[Collected data entries]

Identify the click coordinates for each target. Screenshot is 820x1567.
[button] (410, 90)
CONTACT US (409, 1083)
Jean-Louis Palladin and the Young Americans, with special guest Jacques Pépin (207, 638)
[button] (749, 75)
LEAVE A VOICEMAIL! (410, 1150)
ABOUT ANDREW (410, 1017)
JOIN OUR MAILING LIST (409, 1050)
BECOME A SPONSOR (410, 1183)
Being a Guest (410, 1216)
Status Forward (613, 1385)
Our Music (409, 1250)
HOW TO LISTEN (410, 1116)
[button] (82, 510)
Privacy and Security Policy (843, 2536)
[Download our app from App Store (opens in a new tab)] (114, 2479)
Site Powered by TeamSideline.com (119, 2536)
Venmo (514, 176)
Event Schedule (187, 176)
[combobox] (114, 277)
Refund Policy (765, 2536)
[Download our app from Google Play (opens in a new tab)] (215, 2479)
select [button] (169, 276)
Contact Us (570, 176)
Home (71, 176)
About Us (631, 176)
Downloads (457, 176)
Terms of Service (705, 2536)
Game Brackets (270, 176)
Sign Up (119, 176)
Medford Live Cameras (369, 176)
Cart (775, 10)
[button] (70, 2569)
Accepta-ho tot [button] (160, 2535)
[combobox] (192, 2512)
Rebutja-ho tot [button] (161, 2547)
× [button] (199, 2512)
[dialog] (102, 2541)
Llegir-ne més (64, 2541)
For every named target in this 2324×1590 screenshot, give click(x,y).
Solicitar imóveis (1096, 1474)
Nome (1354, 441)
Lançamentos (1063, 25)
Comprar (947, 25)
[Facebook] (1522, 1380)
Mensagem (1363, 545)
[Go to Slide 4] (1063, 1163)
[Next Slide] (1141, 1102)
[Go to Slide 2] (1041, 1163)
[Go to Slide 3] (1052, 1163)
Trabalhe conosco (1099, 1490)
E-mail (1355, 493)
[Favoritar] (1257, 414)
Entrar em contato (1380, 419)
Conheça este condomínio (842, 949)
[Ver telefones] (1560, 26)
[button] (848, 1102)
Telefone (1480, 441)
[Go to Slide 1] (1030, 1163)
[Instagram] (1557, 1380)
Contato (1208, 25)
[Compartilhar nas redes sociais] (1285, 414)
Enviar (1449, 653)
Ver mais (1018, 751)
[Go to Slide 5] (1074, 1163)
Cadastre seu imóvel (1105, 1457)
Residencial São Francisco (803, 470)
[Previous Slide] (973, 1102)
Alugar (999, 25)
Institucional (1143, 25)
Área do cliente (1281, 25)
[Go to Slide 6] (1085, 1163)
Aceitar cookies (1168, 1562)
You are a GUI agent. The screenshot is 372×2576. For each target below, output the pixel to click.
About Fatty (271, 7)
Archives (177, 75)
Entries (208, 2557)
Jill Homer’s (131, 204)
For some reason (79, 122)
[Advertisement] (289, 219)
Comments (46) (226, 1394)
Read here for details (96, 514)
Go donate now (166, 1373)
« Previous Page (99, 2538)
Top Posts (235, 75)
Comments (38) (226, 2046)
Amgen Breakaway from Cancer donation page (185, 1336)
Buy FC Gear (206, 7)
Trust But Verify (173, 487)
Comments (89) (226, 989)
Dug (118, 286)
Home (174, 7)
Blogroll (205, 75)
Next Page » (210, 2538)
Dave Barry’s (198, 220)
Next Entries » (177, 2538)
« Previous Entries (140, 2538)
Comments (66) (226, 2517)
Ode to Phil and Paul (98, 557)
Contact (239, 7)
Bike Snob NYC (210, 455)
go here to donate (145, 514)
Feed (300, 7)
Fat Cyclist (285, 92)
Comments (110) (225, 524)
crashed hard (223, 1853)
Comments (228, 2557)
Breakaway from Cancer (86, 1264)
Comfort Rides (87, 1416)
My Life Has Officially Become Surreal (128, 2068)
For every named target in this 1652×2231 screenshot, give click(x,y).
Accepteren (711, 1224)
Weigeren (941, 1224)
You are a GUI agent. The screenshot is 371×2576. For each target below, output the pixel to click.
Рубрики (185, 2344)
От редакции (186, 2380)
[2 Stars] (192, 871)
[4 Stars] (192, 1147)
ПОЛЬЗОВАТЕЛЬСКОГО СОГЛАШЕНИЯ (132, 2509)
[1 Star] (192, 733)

### What is being asked
Tally up the lines holding the word "each" in the data above, and answer with that figure only.

### Exercise output
3